7/02/2020

Me llevo a París un solo disco


    La editorial Alfaguara publicó cinco tomos con las cartas de Julio Cortázar. La verdad es que durante mucho tiempo fui dado a cierta idea que luego deseché de cabo a rabo: no husmear en la correspondencia de mis ídolos literarios, entre otras razones por aquello del respeto. A la privacidad, al plano íntimo, a ese mundo que no tiene por qué salir a la luz si no nos da la gana y que Cortázar defendía con uñas y dientes. Todo un hacer que preserva de miradas furtivas, chismes de pasillo o cotilleos que nunca vienen al caso.  Sin embargo, vislumbré después que aproximarse con reverencia al universo de nuestros creadores abre puertas para ahondar en una cosmovisión que de otro modo se mantendría siempre a la sombra. Entonces cedí a la tentación.
    Puse los ojos como platos al instante en que los vi sobre el mesón. Cinco libracos de puro magma literario, vital, a dos metros de mí. Acaricié sus portadas, los cogí para saborearlos también gracias al tacto y de inmediato sentí la conexión. O la seña, o el guiño, o como diablos se diga. Ahí, en la librería del Fondo de Cultura Económica ipso facto los introduje en mi mochila previa visita a la sonriente dama de la caja registradora. Entonces chin chin, pagué el precio que dicho sea de paso aterrizó con oferta de por medio. Salí, salí feliz con el tesoro a cuestas igual que cualquier niño en medio de un cajón de golosinas.
    De 1937 a 1984, sí, tal como suena, pero por si acaso devuélvete y relee. Treinta y siete largos años el buen Julio dando volteretas entre un sello postal, París, Buenos Aires y el sistema planetario que erigió a su medida.  En estas cartas lo primero que notas es que el autor de Rayuela fue el sastre de sí mismo, ni más ni menos. Un modisto que para qué Dior o Philippe Laurent y la madre que los parió. Es más,  confieso que el banquete es de troglodita -aún leo y leo, pues no termino los tomos en cuestión-, con el beneficio adicional de que no hay indigestión posible. Desde mis catorce años, época en que descubrí al argentino en una Upata que ya va quedando lejos, leerlo ha significado plena revelación de mil hechos literarios colgados de la vida misma, de las calles o las cafeterías, como si fuesen pellejos desprendidos a fuerza de intensidad y de pasión. Si algo me enseñó este escritor fue a concebir cada mañana, tarde y noche impregnadas de literatura, como algo natural, normalísimo, que colma, que enriquece, que chorrea por la comisura de los labios de modo que vida cotidiana y cuentos y novelas van de la mano entremezclados, fundidos, siendo dos cosas y una misma, lista para llevársela a la boca.

• _Datos proporcionados_
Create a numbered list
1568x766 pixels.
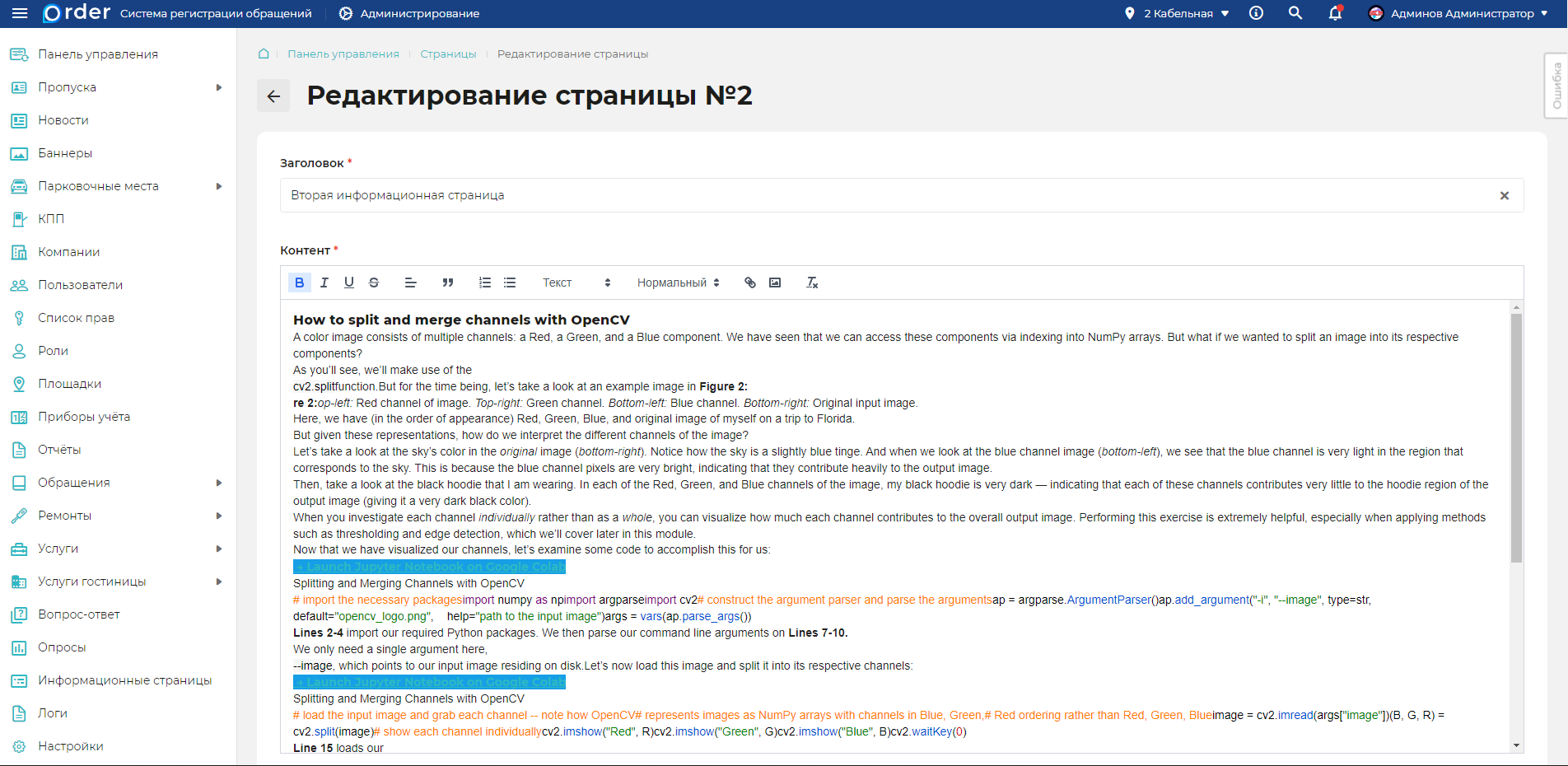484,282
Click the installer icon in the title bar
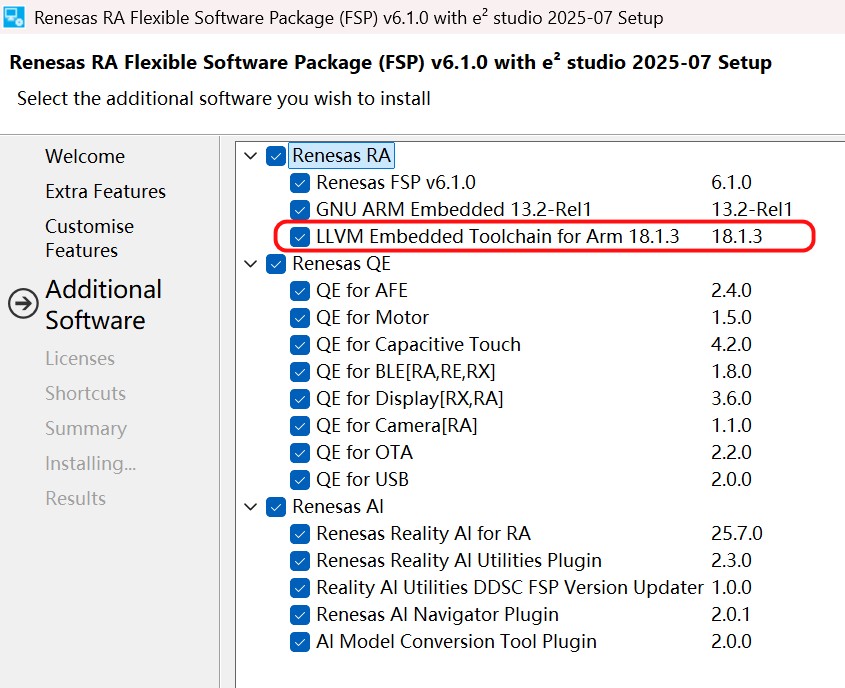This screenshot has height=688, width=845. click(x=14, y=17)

• _Problemas_
[a] En el fragmento proporcionado, ¿qué editorial publicó los tomos con las cartas de Julio Cortázar?
[b] Reproduce del fragmento proporcionado el pasaje que comienza con "Puse los ojos" y continúa hasta "cajón de golosinas.".

• _Respuestas_
[a] La editorial Alfaguara.

[b]
Puse los ojos como platos al instante en que los vi sobre el mesón. Cinco libracos de puro magma literario, vital, a dos metros de mí. Acaricié sus portadas, los cogí para saborearlos también gracias al tacto y de inmediato sentí la conexión. O la seña, o el guiño, o como diablos se diga. Ahí, en la librería del Fondo de Cultura Económica ipso facto los introduje en mi mochila previa visita a la sonriente dama de la caja registradora. Entonces chin chin, pagué el precio que dicho sea de paso aterrizó con oferta de por medio. Salí, salí feliz con el tesoro a cuestas igual que cualquier niño en medio de un cajón de golosinas.